◆ TEXT EXCERPT
I would have like to have seen Ralph Nader provide a decisive statement on these issues, rather than declare himself undecided. A little bit of thought should have led him to some appropriate decisions on these matters, and anyone who is asking to become President of the United States should have thought them through by now.

7 thoughts on “Only Nader Responds To Atheist Survey”

  1. tom says:

    At least he responded which is more than you can say for any of the other candidates. You may be disappointed in his non-response to some of the questions, but some of them require clarification as far as i’m concerned.

    For example: is question #12 above asking for his opinion? Who cares what the national motto is when we don’t follow it anyway! We don’t “trust in God” or we wouldn’t have all those nukes lying around and the largest military budget on the planet.

    #17 There are matters of trust involved with the clergy, mental health professionals and legal people too. If you made the clergy turn in people who confess to crimes you’d have to do the same for psychiatrists and lawyers too. This creates conflict of interest and undermines the trust basis of their professions.

◆ STORED DATA
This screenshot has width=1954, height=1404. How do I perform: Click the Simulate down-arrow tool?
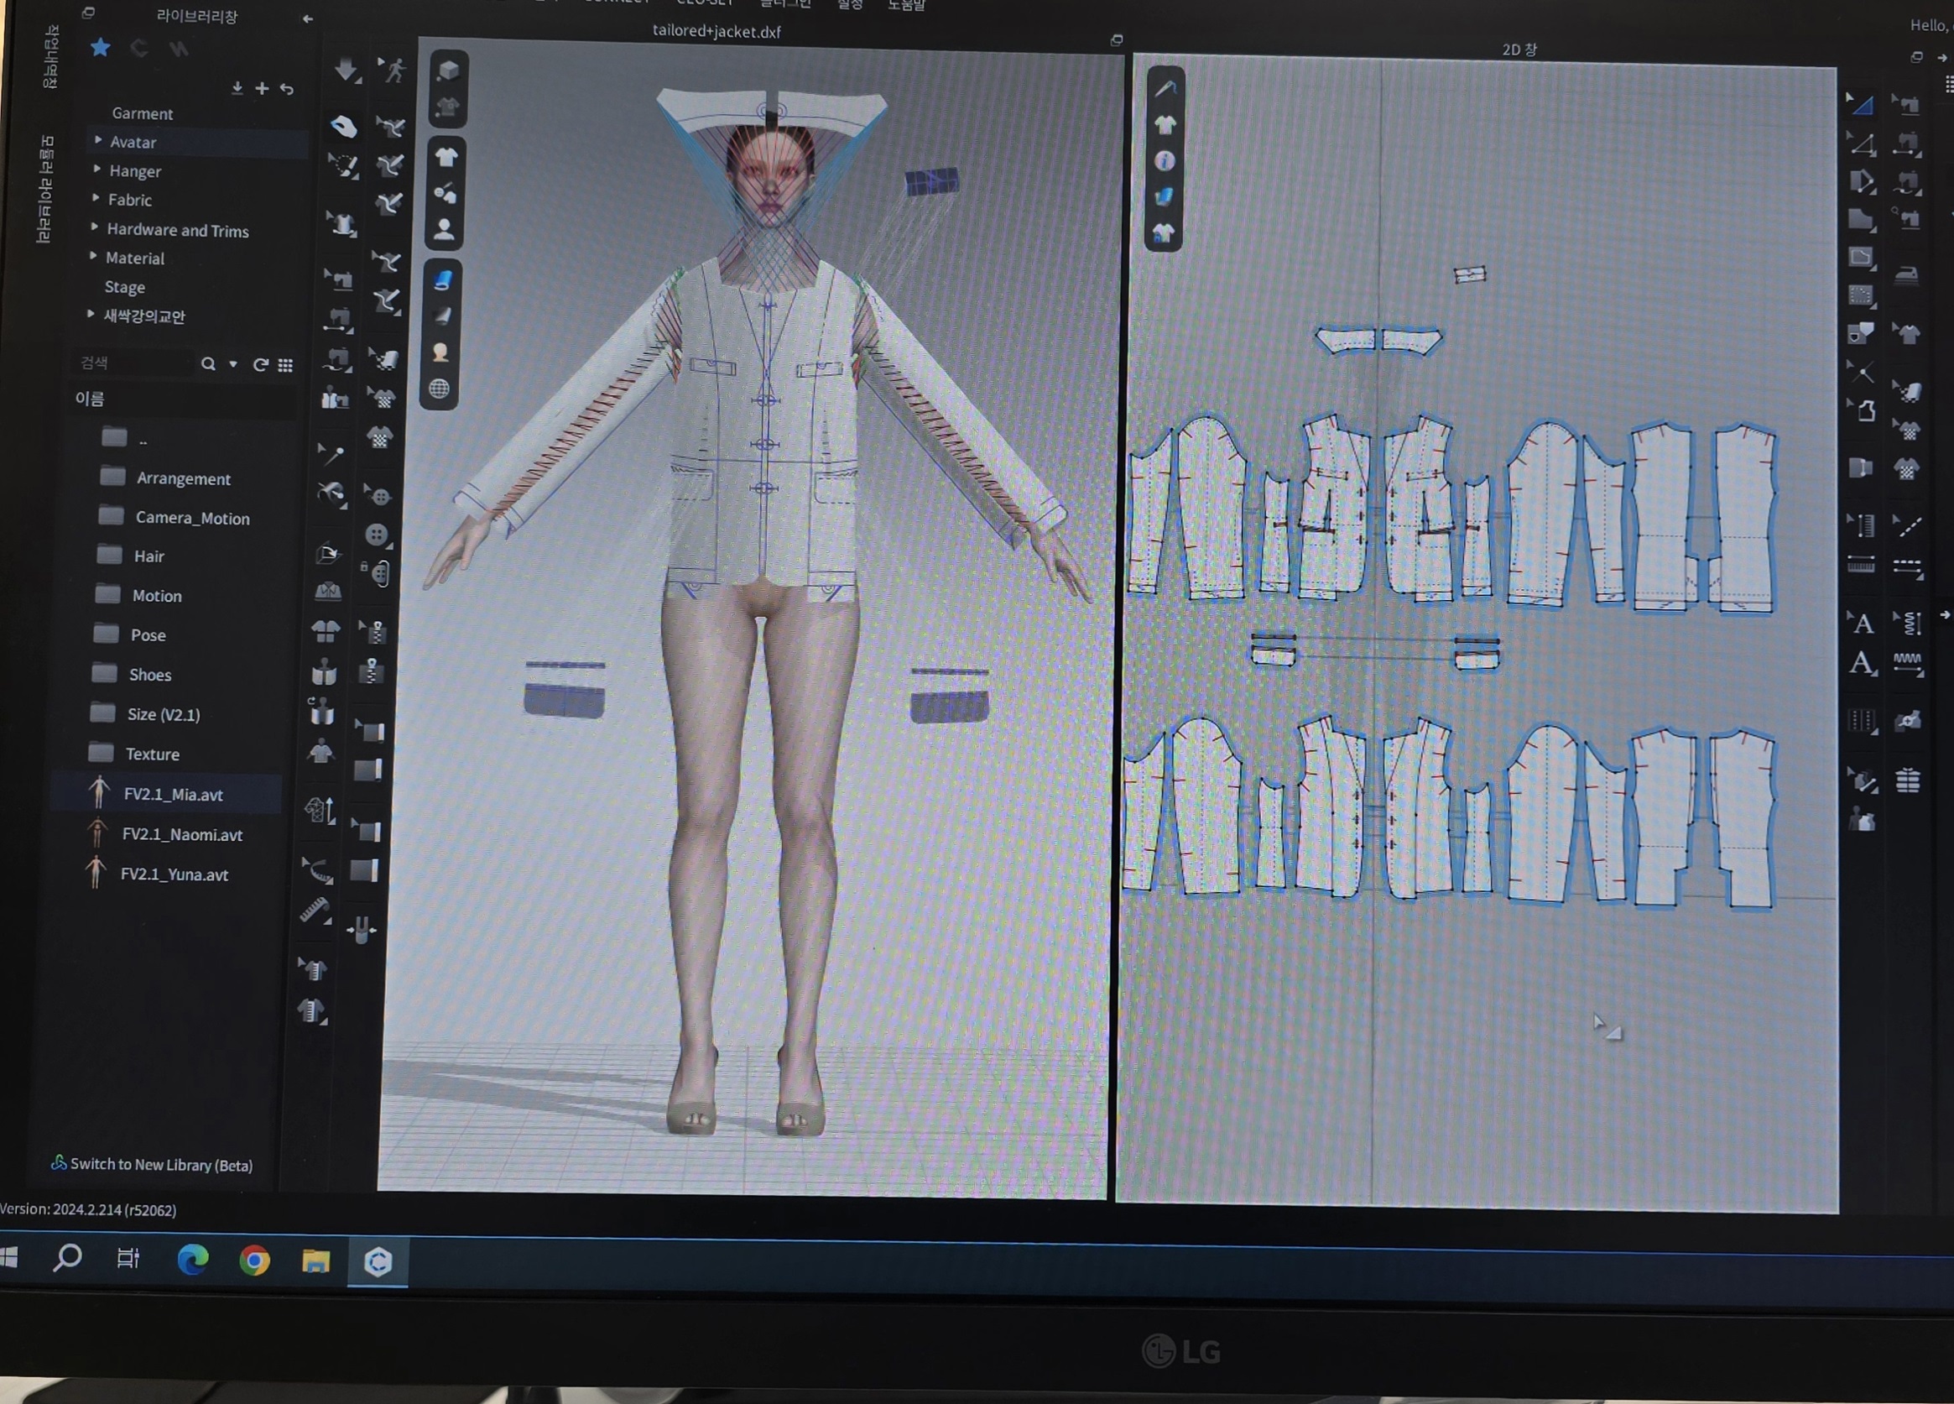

◆ WHAT TO DO
Reproduce the text above on Ralph Nader's response to the atheist survey, word for word and in full.

◆ SOLUTION TO THIS PROBLEM
I would have like to have seen Ralph Nader provide a decisive statement on these issues, rather than declare himself undecided. A little bit of thought should have led him to some appropriate decisions on these matters, and anyone who is asking to become President of the United States should have thought them through by now.

7 thoughts on “Only Nader Responds To Atheist Survey”

  1. tom says:

    At least he responded which is more than you can say for any of the other candidates. You may be disappointed in his non-response to some of the questions, but some of them require clarification as far as i’m concerned.

    For example: is question #12 above asking for his opinion? Who cares what the national motto is when we don’t follow it anyway! We don’t “trust in God” or we wouldn’t have all those nukes lying around and the largest military budget on the planet.

    #17 There are matters of trust involved with the clergy, mental health professionals and legal people too. If you made the clergy turn in people who confess to crimes you’d have to do the same for psychiatrists and lawyers too. This creates conflict of interest and undermines the trust basis of their professions.